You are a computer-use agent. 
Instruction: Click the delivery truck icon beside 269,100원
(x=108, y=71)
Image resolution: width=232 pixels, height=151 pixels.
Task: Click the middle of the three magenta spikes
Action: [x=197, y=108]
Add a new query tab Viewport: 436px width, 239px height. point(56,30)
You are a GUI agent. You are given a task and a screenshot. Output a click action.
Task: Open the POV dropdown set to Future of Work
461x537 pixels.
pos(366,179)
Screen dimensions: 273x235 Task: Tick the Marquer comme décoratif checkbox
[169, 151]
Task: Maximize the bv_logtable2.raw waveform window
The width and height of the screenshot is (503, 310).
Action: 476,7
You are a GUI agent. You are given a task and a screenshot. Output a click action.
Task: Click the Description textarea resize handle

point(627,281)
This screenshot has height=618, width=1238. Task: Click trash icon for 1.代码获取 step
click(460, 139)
□ □ □ □ □ □ □
■ TAREFA
Organize todas as linhas acima como uma lista numerada e deixe de fora as linhas em branco.

■ RESPOSTA CERTA
1. You are a computer-use agent. 
2. Instruction: Click the delivery truck icon beside 269,100원
3. (x=108, y=71)
4. Image resolution: width=232 pixels, height=151 pixels.
5. Task: Click the middle of the three magenta spikes
6. Action: [x=197, y=108]
7. Add a new query tab Viewport: 436px width, 239px height. point(56,30)
8. You are a GUI agent. You are given a task and a screenshot. Output a click action.
9. Task: Open the POV dropdown set to Future of Work
10. 461x537 pixels.
11. pos(366,179)
12. Screen dimensions: 273x235 Task: Tick the Marquer comme décoratif checkbox
13. [169, 151]
14. Task: Maximize the bv_logtable2.raw waveform window
15. The width and height of the screenshot is (503, 310).
16. Action: 476,7
17. You are a GUI agent. You are given a task and a screenshot. Output a click action.
18. Task: Click the Description textarea resize handle
19. point(627,281)
20. This screenshot has height=618, width=1238. Task: Click trash icon for 1.代码获取 step
21. click(460, 139)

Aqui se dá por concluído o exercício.